Tractor trailer spills chemical near I-95
Fayetteville Observer, 5 Dec 2006
A tractor trailer carrying 44,000 pounds of
formaldehyde overturned Monday night on an onramp to
Interstate 95 when the driver swerved to miss a deer.
The accident prompted the State Highway Patrol and a
local hazardous materials response team to close
southbound lanes of the interstate for seven miles
under suspicions formaldehyde was leaking from the
source... http://www.fayobser ver.com/article? id=248634
Train car leaking lye in Durham
News & Observer, 22 May 2009
A train car derailed this morning and is now leaking sodium hydroxide, commonly known as lye. No injuries have been reported, but at least one home has been evacuated.

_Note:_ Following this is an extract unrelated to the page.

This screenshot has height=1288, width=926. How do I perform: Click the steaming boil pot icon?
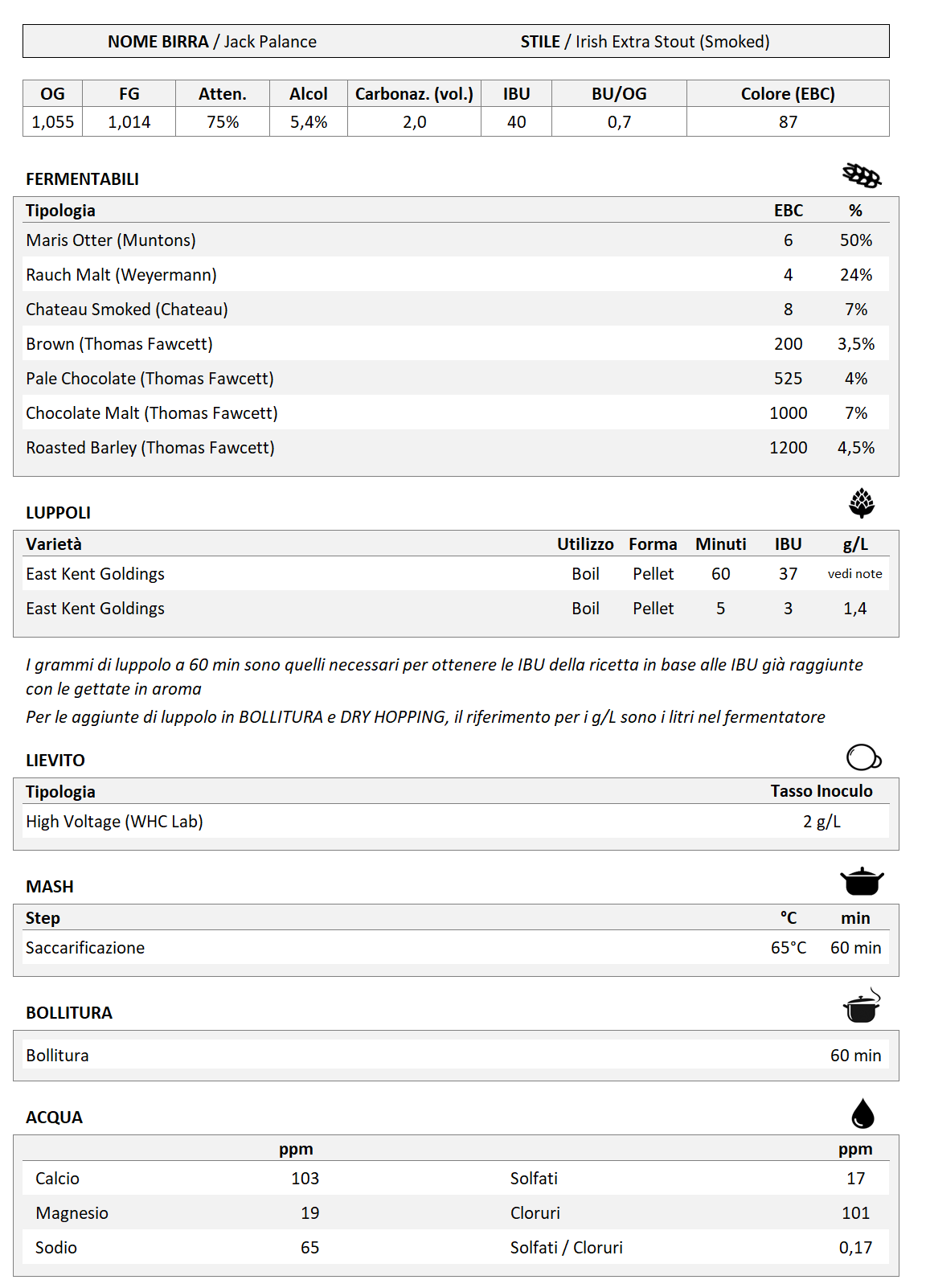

The car, operated by Norfolk Southern, is in the train yard located at Angier Avenue and Midway Avenue, according to Kathy Ellis, a Durham emergency dispatch supervisor.
Currently, the Durham fire department, EMS and police are on the scene, Ellis said. A hazardous materials group and Norfolk Southern police are on the way from Greensboro, she said.
Emergency officials received a call this morning at 7:08. Two Norfolk Southern employees had been trying to "couple" two train cars together, according to Durham Fire Department Assistant Chief Dan Curia. There was a misalignment, and one car hit the other, causing them to buckle and crease, he said. That caused the leak.
The car, which can hold up to 16,000 gallons of lye, was on its way to Brenntag, a chemical company in Durham. Officials don't know exactly how much of the chemical is in the car, but said it is leaking an estimated 15 gallons of liquid lye a minute, Curia said. No gas has been released, he said.
The leak is being contained in the rail yard, but a storm drain is located 75 feet away. Officials don't think it will reach the drain, but as a precaution, they are bringing in a sand truck to make a berm and block the liquid, Curia said.
Officials are evacuating buildings within a 150 yards of the area, Ellis said, adding only one home is across from the yard. The emergency command center has also moved back from the area, she said.
Curia did not know how long it would take to clean up the spill, but estimated it would be most of the day.
Sodium hydroxide is used in the manufacture of other chemicals and to produce rayon, paper, etching aluminum, soaps and detergents.
If inhaled, it can cause damage to the upper respiratory tract. If it gets on the skin, it can cause serious burns.